ASSIGNMENT
Could you write out the opening lines of the data, word for word, stopping after the line that contains "Open the 终端(T) menu"?

Collected data entries:
== Segment start ==

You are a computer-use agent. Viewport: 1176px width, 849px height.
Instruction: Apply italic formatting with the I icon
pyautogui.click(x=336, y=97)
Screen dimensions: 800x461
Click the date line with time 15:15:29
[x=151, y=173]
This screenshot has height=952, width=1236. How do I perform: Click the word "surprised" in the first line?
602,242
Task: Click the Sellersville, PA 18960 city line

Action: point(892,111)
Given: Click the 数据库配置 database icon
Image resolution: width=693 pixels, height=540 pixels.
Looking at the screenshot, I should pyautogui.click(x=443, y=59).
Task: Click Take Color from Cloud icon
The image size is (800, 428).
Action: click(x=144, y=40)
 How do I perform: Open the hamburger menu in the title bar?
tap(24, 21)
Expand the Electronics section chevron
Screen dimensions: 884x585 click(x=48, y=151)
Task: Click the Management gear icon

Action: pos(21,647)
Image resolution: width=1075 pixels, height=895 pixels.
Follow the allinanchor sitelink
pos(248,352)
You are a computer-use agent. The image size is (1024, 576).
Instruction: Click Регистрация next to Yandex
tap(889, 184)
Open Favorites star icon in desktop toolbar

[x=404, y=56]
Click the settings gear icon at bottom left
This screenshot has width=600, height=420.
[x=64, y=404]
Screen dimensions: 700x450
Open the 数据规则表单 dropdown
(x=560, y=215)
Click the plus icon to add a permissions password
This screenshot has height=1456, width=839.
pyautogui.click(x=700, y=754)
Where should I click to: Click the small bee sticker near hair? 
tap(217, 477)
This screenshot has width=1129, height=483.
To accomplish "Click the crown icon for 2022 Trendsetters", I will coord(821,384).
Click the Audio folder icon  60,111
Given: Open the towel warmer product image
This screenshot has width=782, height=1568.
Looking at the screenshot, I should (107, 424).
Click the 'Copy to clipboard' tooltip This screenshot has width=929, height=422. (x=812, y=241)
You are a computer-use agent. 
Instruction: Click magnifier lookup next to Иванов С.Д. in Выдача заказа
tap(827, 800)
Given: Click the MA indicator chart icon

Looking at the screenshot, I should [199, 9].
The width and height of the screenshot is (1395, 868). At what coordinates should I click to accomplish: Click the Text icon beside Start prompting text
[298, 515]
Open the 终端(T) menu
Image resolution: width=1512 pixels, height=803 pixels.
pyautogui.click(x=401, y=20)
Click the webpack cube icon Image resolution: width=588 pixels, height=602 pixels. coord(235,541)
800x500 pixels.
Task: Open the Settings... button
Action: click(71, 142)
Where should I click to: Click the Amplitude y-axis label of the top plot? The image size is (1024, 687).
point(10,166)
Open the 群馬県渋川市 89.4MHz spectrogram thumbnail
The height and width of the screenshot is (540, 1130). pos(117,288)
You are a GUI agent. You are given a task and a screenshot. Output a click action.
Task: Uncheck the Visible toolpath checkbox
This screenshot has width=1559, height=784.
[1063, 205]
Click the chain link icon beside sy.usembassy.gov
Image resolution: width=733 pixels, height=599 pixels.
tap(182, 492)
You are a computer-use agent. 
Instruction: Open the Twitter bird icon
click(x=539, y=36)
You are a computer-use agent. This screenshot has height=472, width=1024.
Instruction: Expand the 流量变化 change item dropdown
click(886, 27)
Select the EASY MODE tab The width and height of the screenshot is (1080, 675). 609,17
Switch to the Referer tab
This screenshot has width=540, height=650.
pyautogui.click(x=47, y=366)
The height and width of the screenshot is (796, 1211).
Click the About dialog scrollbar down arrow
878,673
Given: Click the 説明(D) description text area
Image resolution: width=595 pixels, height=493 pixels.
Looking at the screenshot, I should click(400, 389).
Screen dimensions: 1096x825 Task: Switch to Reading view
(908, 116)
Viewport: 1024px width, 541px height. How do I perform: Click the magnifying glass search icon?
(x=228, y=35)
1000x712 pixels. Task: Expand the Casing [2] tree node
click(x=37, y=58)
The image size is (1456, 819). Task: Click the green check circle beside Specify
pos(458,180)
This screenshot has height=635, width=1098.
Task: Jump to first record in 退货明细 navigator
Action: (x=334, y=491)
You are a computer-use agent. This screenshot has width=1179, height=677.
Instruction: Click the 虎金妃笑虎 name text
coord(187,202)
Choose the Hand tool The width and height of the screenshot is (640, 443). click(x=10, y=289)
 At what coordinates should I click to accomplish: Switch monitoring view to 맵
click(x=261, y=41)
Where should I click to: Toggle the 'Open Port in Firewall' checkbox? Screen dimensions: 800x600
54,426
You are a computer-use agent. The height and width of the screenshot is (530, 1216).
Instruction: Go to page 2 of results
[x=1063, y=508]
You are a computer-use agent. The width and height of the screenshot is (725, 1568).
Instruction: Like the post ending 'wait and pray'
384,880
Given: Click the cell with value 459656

== Segment end ==

RESPONSE BOX
You are a computer-use agent. Viewport: 1176px width, 849px height.
Instruction: Apply italic formatting with the I icon
pyautogui.click(x=336, y=97)
Screen dimensions: 800x461
Click the date line with time 15:15:29
[x=151, y=173]
This screenshot has height=952, width=1236. How do I perform: Click the word "surprised" in the first line?
602,242
Task: Click the Sellersville, PA 18960 city line

Action: point(892,111)
Given: Click the 数据库配置 database icon
Image resolution: width=693 pixels, height=540 pixels.
Looking at the screenshot, I should pyautogui.click(x=443, y=59).
Task: Click Take Color from Cloud icon
The image size is (800, 428).
Action: click(x=144, y=40)
 How do I perform: Open the hamburger menu in the title bar?
tap(24, 21)
Expand the Electronics section chevron
Screen dimensions: 884x585 click(x=48, y=151)
Task: Click the Management gear icon

Action: pos(21,647)
Image resolution: width=1075 pixels, height=895 pixels.
Follow the allinanchor sitelink
pos(248,352)
You are a computer-use agent. The image size is (1024, 576).
Instruction: Click Регистрация next to Yandex
tap(889, 184)
Open Favorites star icon in desktop toolbar

[x=404, y=56]
Click the settings gear icon at bottom left
This screenshot has width=600, height=420.
[x=64, y=404]
Screen dimensions: 700x450
Open the 数据规则表单 dropdown
(x=560, y=215)
Click the plus icon to add a permissions password
This screenshot has height=1456, width=839.
pyautogui.click(x=700, y=754)
Where should I click to: Click the small bee sticker near hair? 
tap(217, 477)
This screenshot has width=1129, height=483.
To accomplish "Click the crown icon for 2022 Trendsetters", I will coord(821,384).
Click the Audio folder icon  60,111
Given: Open the towel warmer product image
This screenshot has width=782, height=1568.
Looking at the screenshot, I should (107, 424).
Click the 'Copy to clipboard' tooltip This screenshot has width=929, height=422. (x=812, y=241)
You are a computer-use agent. 
Instruction: Click magnifier lookup next to Иванов С.Д. in Выдача заказа
tap(827, 800)
Given: Click the MA indicator chart icon

Looking at the screenshot, I should [199, 9].
The width and height of the screenshot is (1395, 868). At what coordinates should I click to accomplish: Click the Text icon beside Start prompting text
[298, 515]
Open the 终端(T) menu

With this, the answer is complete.